Spooky reading
assignments
for October
October 3, 2002
By Franklin Harris
October is finally here. It's about time. I've been thinking thoughts of Halloween for weeks, probably because I've been watching a lot of old horror movies lately. I'll offer up some viewing recommendations in a couple of weeks. This week, however, I have your Halloween reading assignments.
Don't give me that sour face. These assignments are fun, if you're not faint of heart, that is. (Cue evil laughter.)
First up is the award-winning anthology, "October Dreams: A Celebration of Halloween," edited by Richard Chizmar and Robert Morrish (Roc, $16.00), newly available in an affordable softcover edition.
"October Dreams" is more than just a collection of short stories, both spooky and chilling. It also includes Halloween remembrances by some of America's most celebrated dark-fantasy authors.
For instance, Poppy Z. Brite recalls a Halloween when she was 10 and she and a friend went trick or treating, Poppy dressed as Satan and the friend as Farrah Fawcett-Majors (a devil and an angel — get it?), and got into a fight with some junior-high bullies. And Ray Bradbury offers a more somber recollection of the Halloween when he received a phone call telling him his friend Federico Fellini, the Italian filmmaker, had died.

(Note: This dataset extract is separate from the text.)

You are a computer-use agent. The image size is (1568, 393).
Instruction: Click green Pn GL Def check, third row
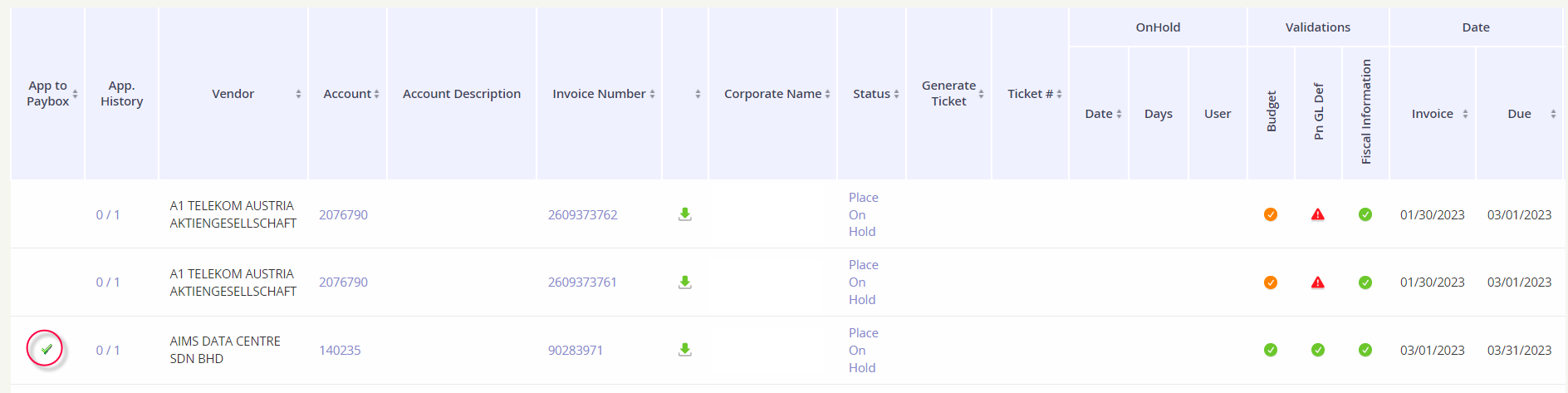point(1317,350)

The stories — there isn't a dud in the bunch — are a mix of classics, like Bradbury's "Heavy Set" and newer tales, like Caitlín R. Kiernan's haunting "A Redress of Andromeda," which mixes Lovecraft and Greek mythology.
Also included is Gary Braunbeck's useful overview of Halloween films. Anyone who has a proper appreciation for the demented silliness of "Ernest Scared Stupid" is OK with me.
Of all the Halloween-themed anthologies I've seen over the years, "October Dreams" is undoubtedly the best.
My second book recommendation probably could be used as a textbook in a college-level literature course, but don't let that scare you off. (Cue evil laughter again.)
Strictly speaking, "The American Fantasy Tradition," edited by Brian M. Thomsen (Tor, $27.95), isn't a horror collection. Its stories span several sub-genres of fantasy, not all of it dark. But there are more than enough chills here to keep you shivering until Oct. 31.
"The American Fantasy Tradition" collects nothing but bona fide classics, including Stephen King's "Children of the Corn" (an excellent story that, unfortunately, spawned several bad movies), Shirley Jackson's "The Lottery" and H.P. Lovecraft's "The Shadow Over Innsmouth."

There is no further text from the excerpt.